I even had my hopes raised when ABC’s Catalyst program, did a story on testosterone, but it was short lived as they chose to focus on middle aged men and menopausing woman. Because it appears that the sex lives of baby boomers, deserves more research and funding than those living with auto-immune disease.

I’ve fallen in and out of love with meditation, struggling to find a routine, a niche, a regular space in my day. Started drinking kefir daily, and once I got past the tangy and surprising effervescence of my coconut milk, my gut started to thank me immediately.

My yoga practice ebbed and flowed, largely due to the instability of my spine as the arthritis of my sacro-illiac joint decided to stand front and centre in 2014.

It started as a niggle, but ended with another red flag on my littered path.

The pain in the dimple of my left glute, my left knee giving way as I walk Franki to the café or try to manage the 45 stairs to freedom. The tingling in my left heel, the numbness in my hamstring.
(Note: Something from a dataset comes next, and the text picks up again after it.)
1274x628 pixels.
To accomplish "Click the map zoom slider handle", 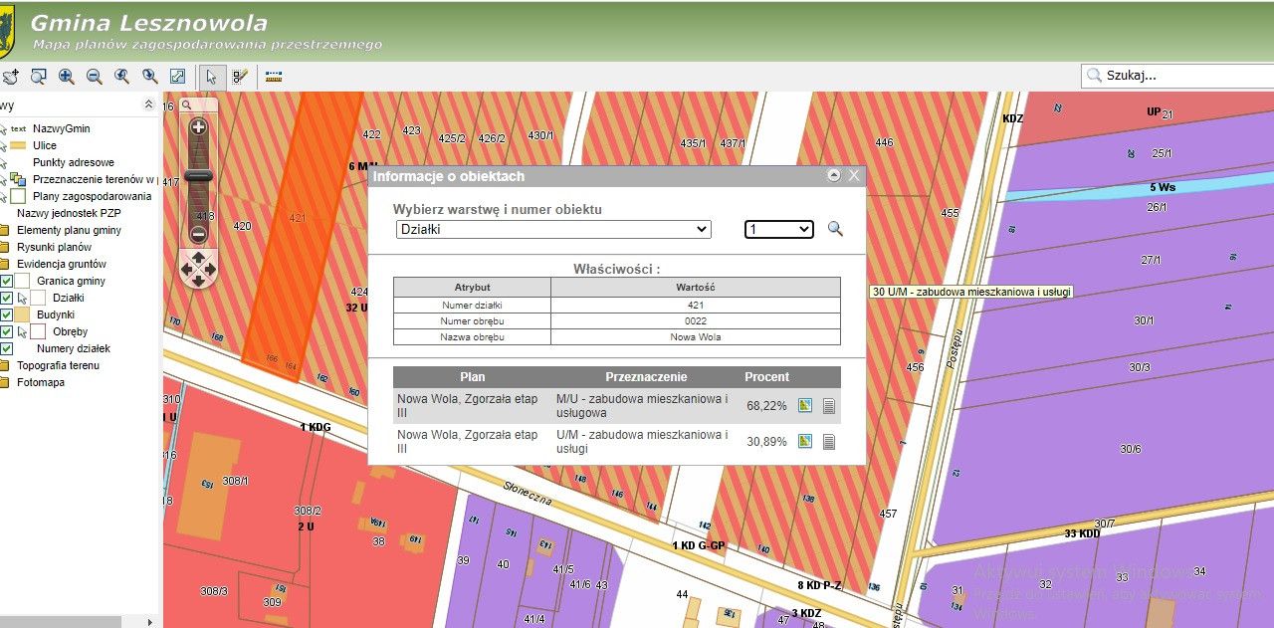I will pyautogui.click(x=198, y=176).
Of the three episodes I’ve experienced in the second half of the year, I seem unable to acknowledge the symptoms until my back spasms, my hip locks and I can no longer turn my neck or lift my arm. Then the desperate call to the physio. As I’ve said before…I can be a slow learner.

And then the humility kicks in and I need to exit my head.

I ask my husband to wash my hair. I ask friends to walk a little slower. I ask Franki not to stop and sniff at every lamp post, perhaps every third one instead.

I tell my yoga teacher it’s a non-pretzel day, I can only do a 30 minute session and ask “can we do some breathing and meditation to complete the hour?”

And I ask strangers to help me untie Franki from the café chair leg as the Fisio-taped back and shoulders make my movements laboured as if my life has been catapulted into slow motion.

It’s those moments where I realise I can’t spend all that time in my head. That in fact, my life can be made easier by just opening the doors and sharing, asking and letting go.

Yes, 2014 has been a challenge. Not because my prognosis has become any worse, and not because the treatments have been wholly unsuccessful. Like everything in life, it has its success and its shortfalls.

I’ve experimented, struggled, rejigged and reworked.

Always in my head. But slowly, with others.

And with only hours left in 2014, I can only hope that I can approach the next 365 days with a little less “in my head” and a little more “in the marinating bowl” with others.

I’ll share my puzzle pieces, and ask for a different perspective. I’ll try them again, this time in a different place or space, sometimes by myself but also with others.

And I’ll remind myself that just as my parents tried valiantly, so will I.

Because life doesn’t always play out the way it does in your head.